**THE PROBLEM**. Copy out the entries that follow. Leave none out.

**Saved entries**.
——————————
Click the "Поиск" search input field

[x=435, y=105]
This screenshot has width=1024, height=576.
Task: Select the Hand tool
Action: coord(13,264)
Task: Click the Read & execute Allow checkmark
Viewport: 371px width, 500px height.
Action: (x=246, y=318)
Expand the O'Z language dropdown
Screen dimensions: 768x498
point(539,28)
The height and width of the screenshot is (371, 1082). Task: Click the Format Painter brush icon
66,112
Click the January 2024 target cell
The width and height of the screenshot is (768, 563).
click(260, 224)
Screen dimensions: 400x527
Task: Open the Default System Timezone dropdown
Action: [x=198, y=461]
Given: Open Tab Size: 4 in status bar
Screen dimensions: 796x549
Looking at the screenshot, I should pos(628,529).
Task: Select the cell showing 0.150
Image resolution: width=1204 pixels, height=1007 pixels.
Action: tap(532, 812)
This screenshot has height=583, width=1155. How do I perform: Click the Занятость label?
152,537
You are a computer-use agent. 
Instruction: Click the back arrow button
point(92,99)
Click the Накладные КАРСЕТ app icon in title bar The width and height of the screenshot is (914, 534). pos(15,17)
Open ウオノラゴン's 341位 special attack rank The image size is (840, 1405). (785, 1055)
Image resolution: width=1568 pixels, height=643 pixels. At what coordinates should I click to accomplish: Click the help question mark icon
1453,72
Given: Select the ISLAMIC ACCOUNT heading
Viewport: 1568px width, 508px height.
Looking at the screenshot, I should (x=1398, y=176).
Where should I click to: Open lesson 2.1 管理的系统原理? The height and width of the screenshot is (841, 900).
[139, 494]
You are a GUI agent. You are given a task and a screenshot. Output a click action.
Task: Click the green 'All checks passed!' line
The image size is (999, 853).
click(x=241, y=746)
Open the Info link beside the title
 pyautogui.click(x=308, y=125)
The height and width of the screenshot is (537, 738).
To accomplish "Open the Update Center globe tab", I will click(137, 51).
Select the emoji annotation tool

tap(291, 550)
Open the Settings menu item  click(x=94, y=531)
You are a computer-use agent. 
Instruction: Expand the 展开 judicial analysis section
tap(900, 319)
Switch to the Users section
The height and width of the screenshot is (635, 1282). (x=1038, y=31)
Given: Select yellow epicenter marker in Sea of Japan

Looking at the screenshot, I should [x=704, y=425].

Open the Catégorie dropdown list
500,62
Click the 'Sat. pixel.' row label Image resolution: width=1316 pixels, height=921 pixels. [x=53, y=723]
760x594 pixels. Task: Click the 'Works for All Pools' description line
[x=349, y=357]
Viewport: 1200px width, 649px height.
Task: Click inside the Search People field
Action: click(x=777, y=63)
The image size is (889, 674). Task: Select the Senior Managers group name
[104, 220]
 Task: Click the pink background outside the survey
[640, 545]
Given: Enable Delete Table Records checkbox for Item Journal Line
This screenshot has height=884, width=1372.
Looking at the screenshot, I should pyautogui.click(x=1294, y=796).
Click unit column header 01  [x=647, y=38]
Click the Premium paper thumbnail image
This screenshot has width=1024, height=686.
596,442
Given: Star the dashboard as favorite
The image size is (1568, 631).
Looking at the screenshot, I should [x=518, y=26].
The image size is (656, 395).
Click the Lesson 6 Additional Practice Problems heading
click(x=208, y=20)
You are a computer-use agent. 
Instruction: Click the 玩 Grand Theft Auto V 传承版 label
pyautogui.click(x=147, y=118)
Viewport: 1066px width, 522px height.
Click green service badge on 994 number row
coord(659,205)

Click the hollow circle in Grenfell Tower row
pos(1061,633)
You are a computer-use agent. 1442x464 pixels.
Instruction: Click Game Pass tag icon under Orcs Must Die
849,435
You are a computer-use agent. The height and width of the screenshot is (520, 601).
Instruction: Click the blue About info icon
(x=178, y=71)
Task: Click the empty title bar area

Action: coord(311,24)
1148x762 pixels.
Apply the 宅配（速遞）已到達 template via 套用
——————————
**SOLUTION TO THIS EXERCISE**.
Click the "Поиск" search input field

[x=435, y=105]
This screenshot has width=1024, height=576.
Task: Select the Hand tool
Action: coord(13,264)
Task: Click the Read & execute Allow checkmark
Viewport: 371px width, 500px height.
Action: (x=246, y=318)
Expand the O'Z language dropdown
Screen dimensions: 768x498
point(539,28)
The height and width of the screenshot is (371, 1082). Task: Click the Format Painter brush icon
66,112
Click the January 2024 target cell
The width and height of the screenshot is (768, 563).
click(260, 224)
Screen dimensions: 400x527
Task: Open the Default System Timezone dropdown
Action: [x=198, y=461]
Given: Open Tab Size: 4 in status bar
Screen dimensions: 796x549
Looking at the screenshot, I should pos(628,529).
Task: Select the cell showing 0.150
Image resolution: width=1204 pixels, height=1007 pixels.
Action: tap(532, 812)
This screenshot has height=583, width=1155. How do I perform: Click the Занятость label?
152,537
You are a computer-use agent. 
Instruction: Click the back arrow button
point(92,99)
Click the Накладные КАРСЕТ app icon in title bar The width and height of the screenshot is (914, 534). pos(15,17)
Open ウオノラゴン's 341位 special attack rank The image size is (840, 1405). (785, 1055)
Image resolution: width=1568 pixels, height=643 pixels. At what coordinates should I click to accomplish: Click the help question mark icon
1453,72
Given: Select the ISLAMIC ACCOUNT heading
Viewport: 1568px width, 508px height.
Looking at the screenshot, I should (x=1398, y=176).
Where should I click to: Open lesson 2.1 管理的系统原理? The height and width of the screenshot is (841, 900).
[139, 494]
You are a GUI agent. You are given a task and a screenshot. Output a click action.
Task: Click the green 'All checks passed!' line
The image size is (999, 853).
click(x=241, y=746)
Open the Info link beside the title
 pyautogui.click(x=308, y=125)
The height and width of the screenshot is (537, 738).
To accomplish "Open the Update Center globe tab", I will click(137, 51).
Select the emoji annotation tool

tap(291, 550)
Open the Settings menu item  click(x=94, y=531)
You are a computer-use agent. 
Instruction: Expand the 展开 judicial analysis section
tap(900, 319)
Switch to the Users section
The height and width of the screenshot is (635, 1282). (x=1038, y=31)
Given: Select yellow epicenter marker in Sea of Japan

Looking at the screenshot, I should [x=704, y=425].

Open the Catégorie dropdown list
500,62
Click the 'Sat. pixel.' row label Image resolution: width=1316 pixels, height=921 pixels. [x=53, y=723]
760x594 pixels. Task: Click the 'Works for All Pools' description line
[x=349, y=357]
Viewport: 1200px width, 649px height.
Task: Click inside the Search People field
Action: click(x=777, y=63)
The image size is (889, 674). Task: Select the Senior Managers group name
[104, 220]
 Task: Click the pink background outside the survey
[640, 545]
Given: Enable Delete Table Records checkbox for Item Journal Line
This screenshot has height=884, width=1372.
Looking at the screenshot, I should pyautogui.click(x=1294, y=796).
Click unit column header 01  [x=647, y=38]
Click the Premium paper thumbnail image
This screenshot has width=1024, height=686.
596,442
Given: Star the dashboard as favorite
The image size is (1568, 631).
Looking at the screenshot, I should [x=518, y=26].
The image size is (656, 395).
Click the Lesson 6 Additional Practice Problems heading
click(x=208, y=20)
You are a computer-use agent. 
Instruction: Click the 玩 Grand Theft Auto V 传承版 label
pyautogui.click(x=147, y=118)
Viewport: 1066px width, 522px height.
Click green service badge on 994 number row
coord(659,205)

Click the hollow circle in Grenfell Tower row
pos(1061,633)
You are a computer-use agent. 1442x464 pixels.
Instruction: Click Game Pass tag icon under Orcs Must Die
849,435
You are a computer-use agent. The height and width of the screenshot is (520, 601).
Instruction: Click the blue About info icon
(x=178, y=71)
Task: Click the empty title bar area

Action: coord(311,24)
1148x762 pixels.
Apply the 宅配（速遞）已到達 template via 套用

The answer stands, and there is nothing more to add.